Pour mon dernier disque, j’ai eu la vision d’un piano dans la savane. J’écoute de tout : du classique, notamment Ravel, du jazz…Je voulais emmener tout cela dans mon univers. Ce mélange de jazz européen et de chanson africaine a été permis notamment grâce à Fred Soul qui a en même temps une grande culture jazz et une grande culture classique. Ça donne une musique personnelle que l’on a appelée “Jazz du monde”.

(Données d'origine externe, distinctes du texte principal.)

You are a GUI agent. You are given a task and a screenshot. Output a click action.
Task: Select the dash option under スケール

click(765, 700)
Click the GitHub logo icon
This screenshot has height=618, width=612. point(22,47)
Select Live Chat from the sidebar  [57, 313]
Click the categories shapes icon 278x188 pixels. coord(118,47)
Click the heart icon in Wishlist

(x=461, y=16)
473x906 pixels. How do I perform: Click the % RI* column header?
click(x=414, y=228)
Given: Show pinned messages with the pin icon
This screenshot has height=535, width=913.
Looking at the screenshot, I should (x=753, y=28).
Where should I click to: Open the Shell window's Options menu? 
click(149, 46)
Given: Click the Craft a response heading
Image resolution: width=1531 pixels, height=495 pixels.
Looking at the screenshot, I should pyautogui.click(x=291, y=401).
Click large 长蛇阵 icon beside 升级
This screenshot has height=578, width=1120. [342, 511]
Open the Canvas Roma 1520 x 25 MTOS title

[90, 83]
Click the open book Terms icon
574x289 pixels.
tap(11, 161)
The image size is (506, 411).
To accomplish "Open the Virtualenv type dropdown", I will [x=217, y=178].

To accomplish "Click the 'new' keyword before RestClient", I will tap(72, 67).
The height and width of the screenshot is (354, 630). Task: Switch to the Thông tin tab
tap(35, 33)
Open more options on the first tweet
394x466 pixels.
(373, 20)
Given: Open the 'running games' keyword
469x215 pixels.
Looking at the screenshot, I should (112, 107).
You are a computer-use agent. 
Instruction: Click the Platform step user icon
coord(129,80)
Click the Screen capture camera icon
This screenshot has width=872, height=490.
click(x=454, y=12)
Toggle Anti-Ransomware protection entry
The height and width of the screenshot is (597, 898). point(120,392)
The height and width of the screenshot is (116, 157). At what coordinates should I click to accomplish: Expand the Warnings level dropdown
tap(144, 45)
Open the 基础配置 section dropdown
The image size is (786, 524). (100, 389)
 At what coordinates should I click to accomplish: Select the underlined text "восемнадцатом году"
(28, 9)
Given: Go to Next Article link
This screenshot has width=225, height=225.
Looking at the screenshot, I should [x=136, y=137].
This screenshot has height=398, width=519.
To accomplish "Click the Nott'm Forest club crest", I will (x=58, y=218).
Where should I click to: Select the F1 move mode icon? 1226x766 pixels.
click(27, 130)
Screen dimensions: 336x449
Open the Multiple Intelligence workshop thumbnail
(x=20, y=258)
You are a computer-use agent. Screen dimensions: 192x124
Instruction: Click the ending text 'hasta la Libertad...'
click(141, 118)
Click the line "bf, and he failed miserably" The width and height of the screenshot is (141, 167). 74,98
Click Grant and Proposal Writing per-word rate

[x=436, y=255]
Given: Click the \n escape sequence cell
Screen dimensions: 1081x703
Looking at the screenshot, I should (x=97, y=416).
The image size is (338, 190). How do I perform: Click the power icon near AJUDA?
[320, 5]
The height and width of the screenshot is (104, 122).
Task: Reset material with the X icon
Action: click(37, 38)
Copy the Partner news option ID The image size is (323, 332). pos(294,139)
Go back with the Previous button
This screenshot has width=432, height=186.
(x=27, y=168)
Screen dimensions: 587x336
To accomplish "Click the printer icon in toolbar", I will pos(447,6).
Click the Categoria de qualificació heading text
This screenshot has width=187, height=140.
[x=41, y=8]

Comment avez-vous formé votre trio ?
Ça s’est fait naturellement. J’ai rencontré cinq pianistes qui ont composé autour de mes mélodies et l’actuel, Fred Soul, a retranscrit leurs travaux. Il a fait les arrangements, et un gros travail de réalisation. Il est multiinstrumentiste, avec une connaissance du classique, de la musique africaine, du jazz… Le percussionniste, Stéphane Edouard, est pianiste également, et a une incroyable culture musicale, y compris dans la musique africaine. A force de travail, tout devient moins mystérieux, nous apprenons à aller dans la culture de l’autre. Il est très facile de mettre un musicien dans une boite : afro, jazz, etc. Moi, je veux casser ces codes.
Quel sera le répertoire abordé dans le concert ?
Il balaie mes deux albums existants. Nous aurons peut être de nouvelles chansons mais ce n’est pas sûr : elles ne sont pas finies, et on ne souhaite pas tester les chansons sur le public. Ces nouvelles chansons seront sur le prochain album, qui est pratiquement terminé. Il sera différent de ce que j’ai fait jusqu’à présent. Cela va surprendre. D’autant plus que le public qui suit un artiste préfère en général que celui-ci ne change pas beaucoup de style… Là, ce sera moins organique, avec plus de Fender Rhodes, de traitements… mais surtout pas de vocoder ! Aujourd’hui je prends le risque d’aller dans d’autres sphères, mais c’est surtout pour me faire plaisir.